Learning Hierarchical Information Flow with Recurrent Neural Modules
Hafner, Danijar, Irpan, Alexander, Davidson, James, Heess, Nicolas
We propose ThalNet, a deep learning model inspired by neocortical communication via the thalamus. Our model consists of recurrent neural modules that send features through a routing center, endowing the modules with the flexibility to share features over multiple time steps. We show that our model learns to route information hierarchically, processing input data by a chain of modules. We observe common architectures, such as feed forward neural networks and skip connections, emerging as special cases of our architecture, while novel connectivity patterns are learned for the text8 compression task. Our model outperforms standard recurrent neural networks on several sequential benchmarks.

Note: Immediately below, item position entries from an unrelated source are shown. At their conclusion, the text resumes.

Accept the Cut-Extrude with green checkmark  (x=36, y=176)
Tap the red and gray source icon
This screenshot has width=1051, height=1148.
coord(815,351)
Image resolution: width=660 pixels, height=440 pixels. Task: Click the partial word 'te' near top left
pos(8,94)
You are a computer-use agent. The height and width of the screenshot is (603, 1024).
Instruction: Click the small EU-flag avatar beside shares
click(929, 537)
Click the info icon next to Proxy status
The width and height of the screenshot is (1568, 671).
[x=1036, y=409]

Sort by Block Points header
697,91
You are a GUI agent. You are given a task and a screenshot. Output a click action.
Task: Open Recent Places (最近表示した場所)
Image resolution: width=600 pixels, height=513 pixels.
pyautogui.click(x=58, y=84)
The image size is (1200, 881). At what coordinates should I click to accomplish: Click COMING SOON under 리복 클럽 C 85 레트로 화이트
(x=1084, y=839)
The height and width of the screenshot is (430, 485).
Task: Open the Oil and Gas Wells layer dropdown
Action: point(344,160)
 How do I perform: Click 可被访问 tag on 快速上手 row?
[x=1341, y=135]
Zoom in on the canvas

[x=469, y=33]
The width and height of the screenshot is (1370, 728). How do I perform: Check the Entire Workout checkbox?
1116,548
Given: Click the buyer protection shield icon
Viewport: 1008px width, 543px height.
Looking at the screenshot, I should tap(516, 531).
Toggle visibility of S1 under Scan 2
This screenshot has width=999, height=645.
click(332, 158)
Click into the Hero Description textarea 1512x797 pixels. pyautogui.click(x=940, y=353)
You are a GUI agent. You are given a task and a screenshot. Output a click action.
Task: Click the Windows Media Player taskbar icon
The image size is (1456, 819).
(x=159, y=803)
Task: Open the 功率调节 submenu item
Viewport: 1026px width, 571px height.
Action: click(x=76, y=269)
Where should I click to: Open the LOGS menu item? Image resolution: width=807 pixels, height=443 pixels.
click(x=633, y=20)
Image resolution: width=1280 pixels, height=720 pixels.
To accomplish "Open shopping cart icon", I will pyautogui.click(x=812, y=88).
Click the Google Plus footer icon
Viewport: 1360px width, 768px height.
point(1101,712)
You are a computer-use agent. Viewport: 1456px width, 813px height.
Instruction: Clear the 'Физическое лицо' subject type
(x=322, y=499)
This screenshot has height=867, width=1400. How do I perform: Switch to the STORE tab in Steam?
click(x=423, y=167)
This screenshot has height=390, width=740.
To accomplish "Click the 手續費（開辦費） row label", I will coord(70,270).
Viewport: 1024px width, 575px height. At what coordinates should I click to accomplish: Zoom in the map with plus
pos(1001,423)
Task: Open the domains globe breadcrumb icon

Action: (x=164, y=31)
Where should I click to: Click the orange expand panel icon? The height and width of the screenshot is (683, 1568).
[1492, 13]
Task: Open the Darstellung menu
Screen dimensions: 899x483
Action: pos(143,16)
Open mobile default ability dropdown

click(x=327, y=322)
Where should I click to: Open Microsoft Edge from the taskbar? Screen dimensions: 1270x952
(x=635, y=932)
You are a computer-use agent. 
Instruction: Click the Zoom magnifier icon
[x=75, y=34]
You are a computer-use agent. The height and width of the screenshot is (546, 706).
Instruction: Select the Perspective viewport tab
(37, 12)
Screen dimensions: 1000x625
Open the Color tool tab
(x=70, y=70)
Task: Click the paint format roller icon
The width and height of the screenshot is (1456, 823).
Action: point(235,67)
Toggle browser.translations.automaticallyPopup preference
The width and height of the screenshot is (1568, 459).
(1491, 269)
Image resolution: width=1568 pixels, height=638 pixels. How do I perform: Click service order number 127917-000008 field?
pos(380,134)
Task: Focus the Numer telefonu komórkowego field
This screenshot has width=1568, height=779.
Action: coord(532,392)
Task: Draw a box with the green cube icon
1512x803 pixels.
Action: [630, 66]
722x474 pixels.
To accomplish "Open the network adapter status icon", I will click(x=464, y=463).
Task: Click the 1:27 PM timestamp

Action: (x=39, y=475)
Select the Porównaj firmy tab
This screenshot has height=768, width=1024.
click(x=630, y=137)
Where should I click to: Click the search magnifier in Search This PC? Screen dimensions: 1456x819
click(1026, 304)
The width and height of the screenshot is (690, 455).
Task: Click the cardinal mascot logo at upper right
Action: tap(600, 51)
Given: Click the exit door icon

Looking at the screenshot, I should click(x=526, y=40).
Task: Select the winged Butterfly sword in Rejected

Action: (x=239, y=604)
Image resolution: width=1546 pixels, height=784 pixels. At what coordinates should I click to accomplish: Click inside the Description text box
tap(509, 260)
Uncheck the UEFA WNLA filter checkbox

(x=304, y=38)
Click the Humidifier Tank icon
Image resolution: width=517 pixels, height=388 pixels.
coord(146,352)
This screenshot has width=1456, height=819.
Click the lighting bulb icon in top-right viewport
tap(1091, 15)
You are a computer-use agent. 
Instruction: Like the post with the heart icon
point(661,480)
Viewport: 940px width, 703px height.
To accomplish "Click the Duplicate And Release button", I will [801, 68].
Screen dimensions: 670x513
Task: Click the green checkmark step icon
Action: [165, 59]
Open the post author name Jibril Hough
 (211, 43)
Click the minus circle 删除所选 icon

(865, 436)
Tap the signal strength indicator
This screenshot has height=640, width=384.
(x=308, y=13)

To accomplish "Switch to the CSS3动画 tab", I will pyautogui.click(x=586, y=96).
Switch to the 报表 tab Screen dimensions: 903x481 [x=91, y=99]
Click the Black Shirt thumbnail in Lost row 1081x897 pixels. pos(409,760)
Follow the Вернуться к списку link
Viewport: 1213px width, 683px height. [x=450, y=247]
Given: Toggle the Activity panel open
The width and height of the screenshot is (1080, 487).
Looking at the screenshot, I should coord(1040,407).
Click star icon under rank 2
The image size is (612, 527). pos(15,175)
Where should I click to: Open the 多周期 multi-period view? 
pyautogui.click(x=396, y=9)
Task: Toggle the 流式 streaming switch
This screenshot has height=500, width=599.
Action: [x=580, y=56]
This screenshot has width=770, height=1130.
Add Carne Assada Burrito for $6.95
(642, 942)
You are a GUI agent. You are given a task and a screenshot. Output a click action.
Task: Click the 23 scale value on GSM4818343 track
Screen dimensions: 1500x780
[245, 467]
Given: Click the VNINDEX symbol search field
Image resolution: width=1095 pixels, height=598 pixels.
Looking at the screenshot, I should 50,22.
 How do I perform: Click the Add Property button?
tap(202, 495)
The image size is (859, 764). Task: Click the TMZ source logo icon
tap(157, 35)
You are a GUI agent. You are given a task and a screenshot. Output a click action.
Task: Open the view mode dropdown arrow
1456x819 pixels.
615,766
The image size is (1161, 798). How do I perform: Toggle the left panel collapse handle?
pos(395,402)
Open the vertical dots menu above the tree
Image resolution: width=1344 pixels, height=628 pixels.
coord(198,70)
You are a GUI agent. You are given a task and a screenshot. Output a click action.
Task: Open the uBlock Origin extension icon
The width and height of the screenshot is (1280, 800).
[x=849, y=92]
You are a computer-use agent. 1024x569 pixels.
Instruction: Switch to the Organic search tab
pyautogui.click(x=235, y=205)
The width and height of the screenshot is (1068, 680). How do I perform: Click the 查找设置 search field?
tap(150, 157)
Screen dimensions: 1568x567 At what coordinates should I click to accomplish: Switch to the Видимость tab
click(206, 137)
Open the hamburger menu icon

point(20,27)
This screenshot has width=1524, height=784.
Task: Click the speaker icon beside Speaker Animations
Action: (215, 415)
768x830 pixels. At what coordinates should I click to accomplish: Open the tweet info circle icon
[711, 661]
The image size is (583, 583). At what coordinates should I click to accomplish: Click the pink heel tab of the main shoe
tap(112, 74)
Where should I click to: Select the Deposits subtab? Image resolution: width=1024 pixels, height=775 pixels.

Discrete Sequential Prediction of Continuous Actions for Deep RL
Metz, Luke, Ibarz, Julian, Jaitly, Navdeep, Davidson, James
It has long been assumed that high dimensional continuous control problems cannot be solved effectively by discretizing individual dimensions of the action space due to the exponentially large number of bins over which policies would have to be learned. In this paper, we draw inspiration from the recent success of sequence-to-sequence models for structured prediction problems to develop policies over discretized spaces. Central to this method is the realization that complex functions over high dimensional spaces can be modeled by neural networks that use next step prediction. Specifically, we show how Q-values and policies over continuous spaces can be modeled using a next step prediction model over discretized dimensions. With this parameterization, it is possible to both leverage the compositional structure of action spaces during learning, as well as compute maxima over action spaces (approximately). On a simple example task we demonstrate empirically that our method can perform global search, which effectively gets around the local optimization issues that plague DDPG and NAF. We apply the technique to off-policy (Q-learning) methods and show that our method can achieve the state-of-the-art for off-policy methods on several continuous control tasks.